Former Lakeland College Rustlers men’s basketball head coach Phil Allen has been inducted into the Alberta Sports Hall of Fame. SUBMITTED PHOTO
A Rustler is in the Hall of Fame.
Former Lakeland College Rustlers men’s basketball coach Phil Allen was inducted posthumously into the Alberta Sports Hall of Fame and Museum as a builder of the game on Friday.
Allen served as head coach of the Rustlers for five years, taking the team to the Canadian Collegiate Athletic Association (CCAA) championships in 2008, before retiring to the role of Lakeland College vice-president and director of marketing and recruitment.
The longtime coach came to Lakeland College after guiding the Southern Alberta Institute of Technology (SAIT) Trojans to nine Alberta Colleges Athletic Conference (ACAC) championships from 1978 to 1992 before returning to his original bench with the Grant MacEwan Griffins for seven seasons.
He holds the record for most wins among post-secondary basketball coaches in Canada at 805 and his teams have combined to capture two CCAA titles and 10 ACAC championships.
Alan Rogan, athletic director at Lakeland College, said Allen’s success on the court was incredible, but his leadership off of it may have been what earned him a spot in the Hall of Fame. He said Allen used the sport of basketball to motivate young men to become better people.
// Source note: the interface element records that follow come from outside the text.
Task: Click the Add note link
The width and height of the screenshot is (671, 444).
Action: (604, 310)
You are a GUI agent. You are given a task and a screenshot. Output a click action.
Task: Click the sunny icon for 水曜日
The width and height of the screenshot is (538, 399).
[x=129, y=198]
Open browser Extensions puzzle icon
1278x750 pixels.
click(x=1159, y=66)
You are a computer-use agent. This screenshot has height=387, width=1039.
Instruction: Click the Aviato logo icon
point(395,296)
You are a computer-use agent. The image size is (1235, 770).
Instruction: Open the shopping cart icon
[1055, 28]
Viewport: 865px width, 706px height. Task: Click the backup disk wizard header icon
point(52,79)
“When he worked with students, whether it was student athletes when he was coaching the team or whether it was students he was teaching in the classroom, he tried to bring the best out,” said Rogan.
“He tried to get them to work harder to see how good they could be. That’s one of Phil’s qualities. He always saw the good in people.”
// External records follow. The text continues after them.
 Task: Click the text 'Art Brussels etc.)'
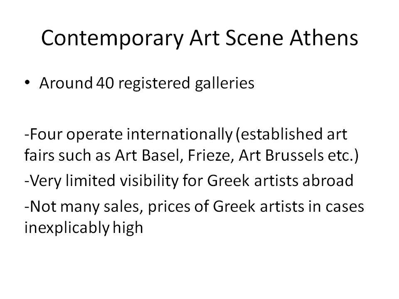point(299,155)
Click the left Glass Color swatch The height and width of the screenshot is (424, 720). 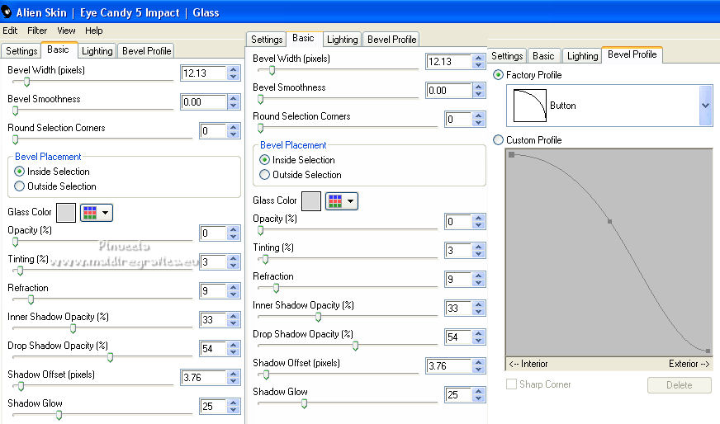[x=66, y=213]
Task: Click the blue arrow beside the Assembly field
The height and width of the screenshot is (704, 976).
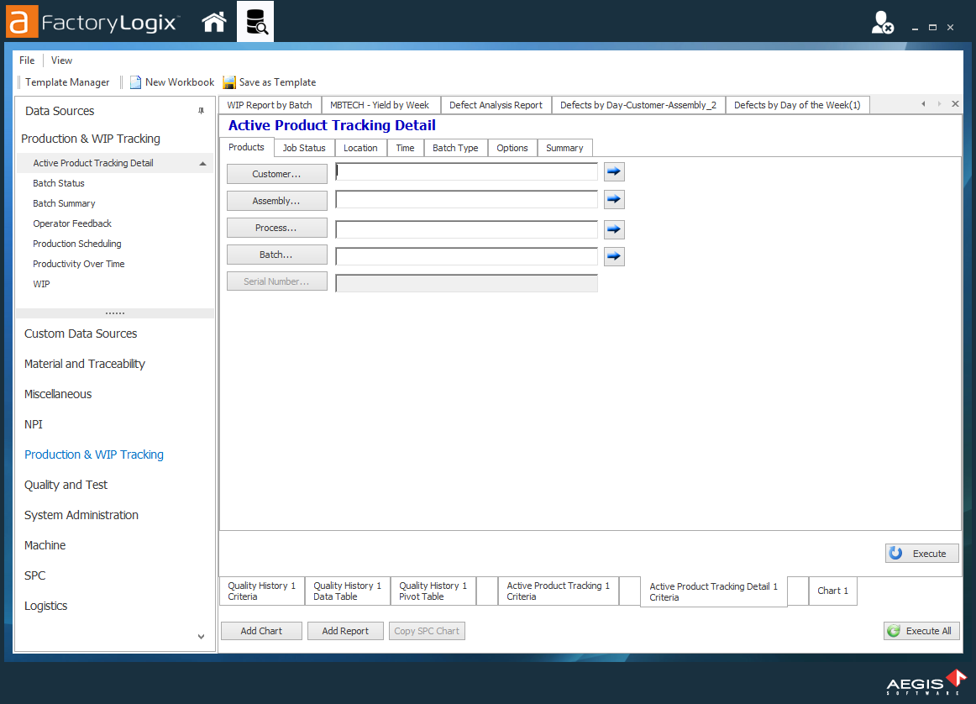Action: click(614, 199)

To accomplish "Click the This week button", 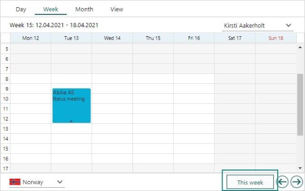I will click(x=250, y=182).
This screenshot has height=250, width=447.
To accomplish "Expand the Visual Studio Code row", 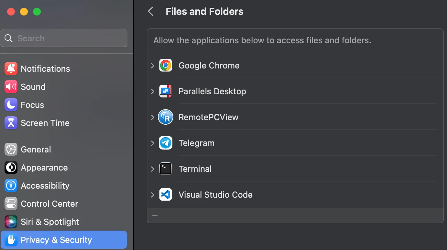I will (x=153, y=195).
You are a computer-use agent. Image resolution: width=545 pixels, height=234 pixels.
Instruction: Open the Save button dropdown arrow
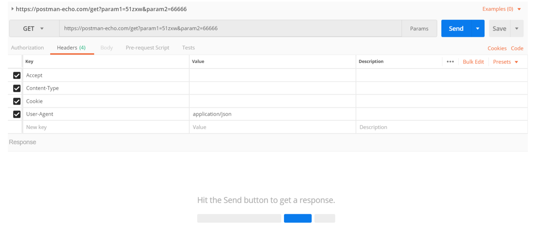517,28
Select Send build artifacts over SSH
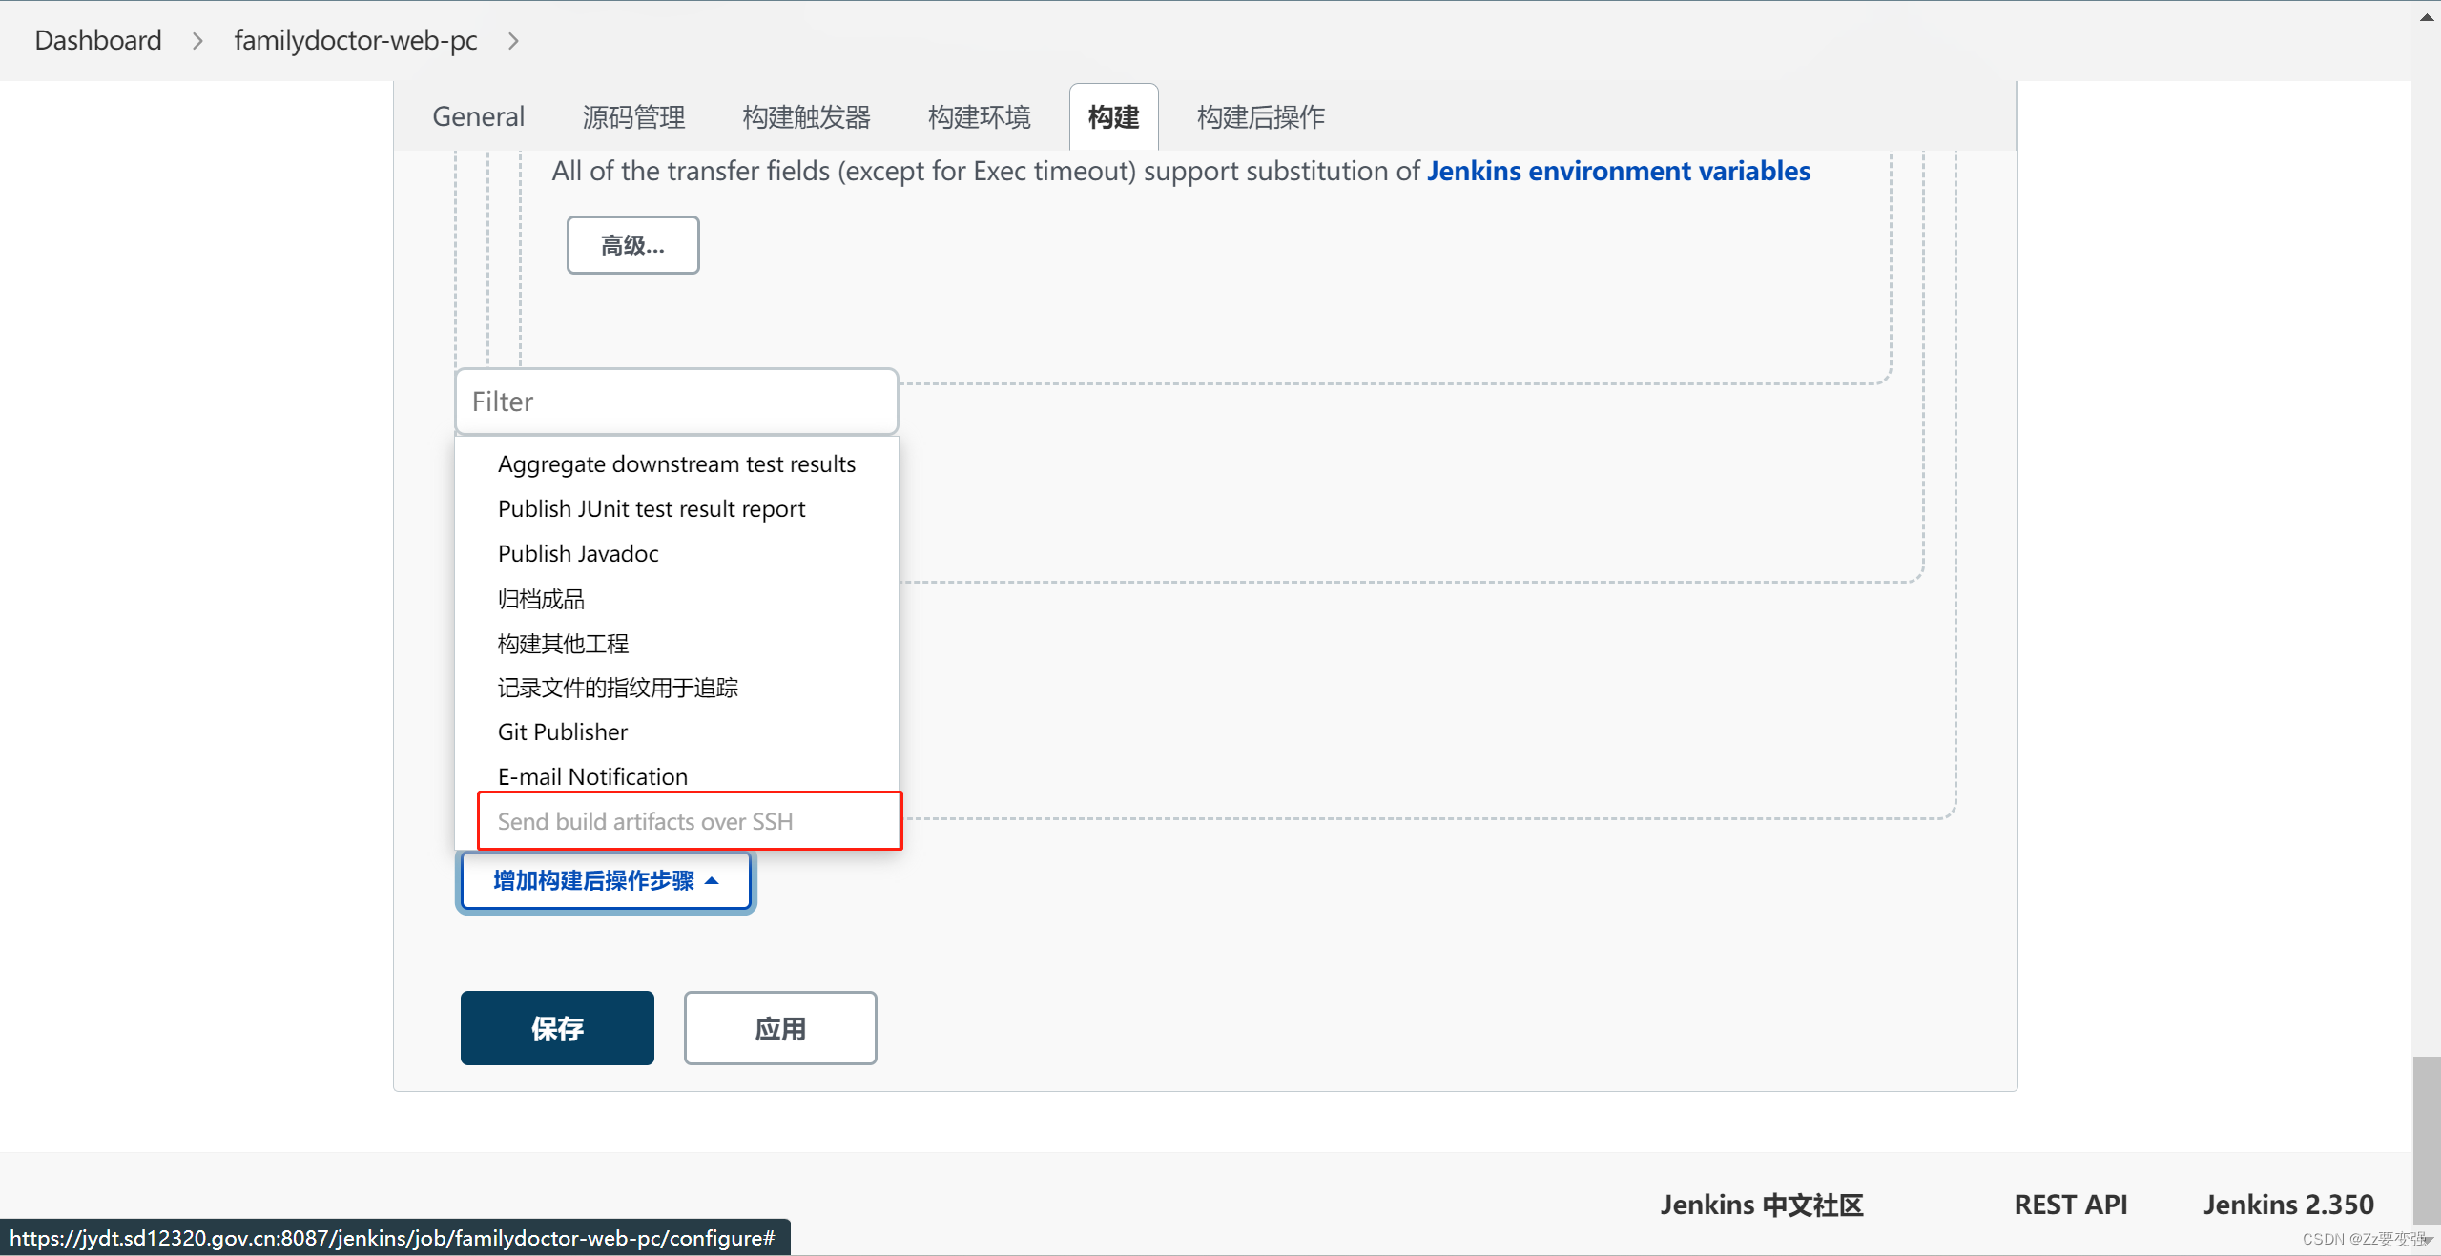This screenshot has width=2441, height=1256. pyautogui.click(x=644, y=821)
Allen was inducted into the ACAC Hall of Fame in 2014 for his achievements with the Trojans, Griffins and Rustlers, but his reach in Alberta basketball circles extends much farther.
He also served as coach of the Canadian men’s wheelchair basketball team, helped develop the club basketball program in Edmonton and founded the annual SAIT Holiday Classic Tournament that continues to this day.
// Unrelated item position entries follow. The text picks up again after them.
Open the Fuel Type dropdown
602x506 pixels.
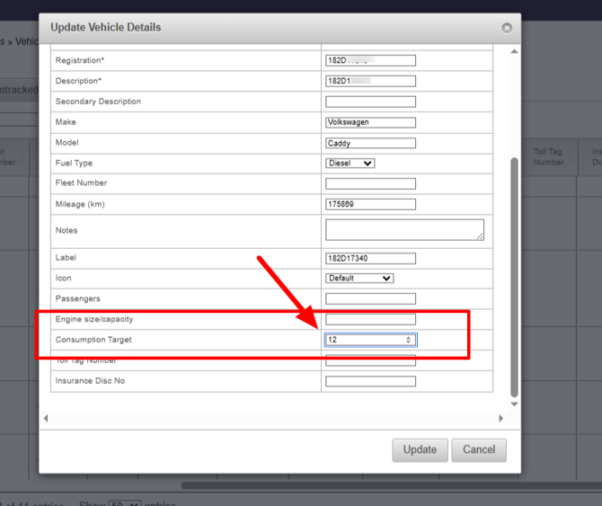(350, 164)
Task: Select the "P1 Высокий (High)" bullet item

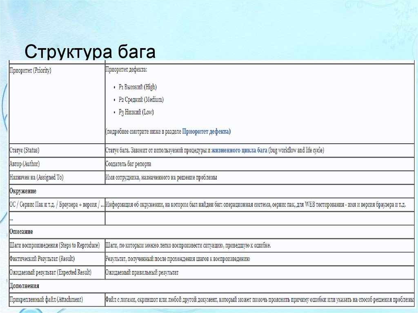Action: tap(138, 87)
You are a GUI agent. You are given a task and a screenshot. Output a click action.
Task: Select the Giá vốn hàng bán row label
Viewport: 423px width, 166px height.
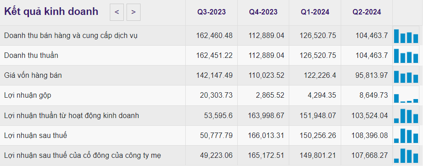(33, 76)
Rogan said the branch of wisdom that he learned from Allen is to never judge a book by its cover. He said Allen took a lot of chances on players who didn’t appear able to make the grade, but his leadership and ability to help them grow into who they could be always shone through.
“Phil had been around the sport of basketball for a number of years (before joining Lakeland College),” said Rogan.
“If you talk to even some of the faculty or staff at the college, they’d say that Phil was a mentor to them. He helped them whether it was through their role as a faculty member or just as a student athlete. A lot of people say they learned a lot from Phil when he was at the college.”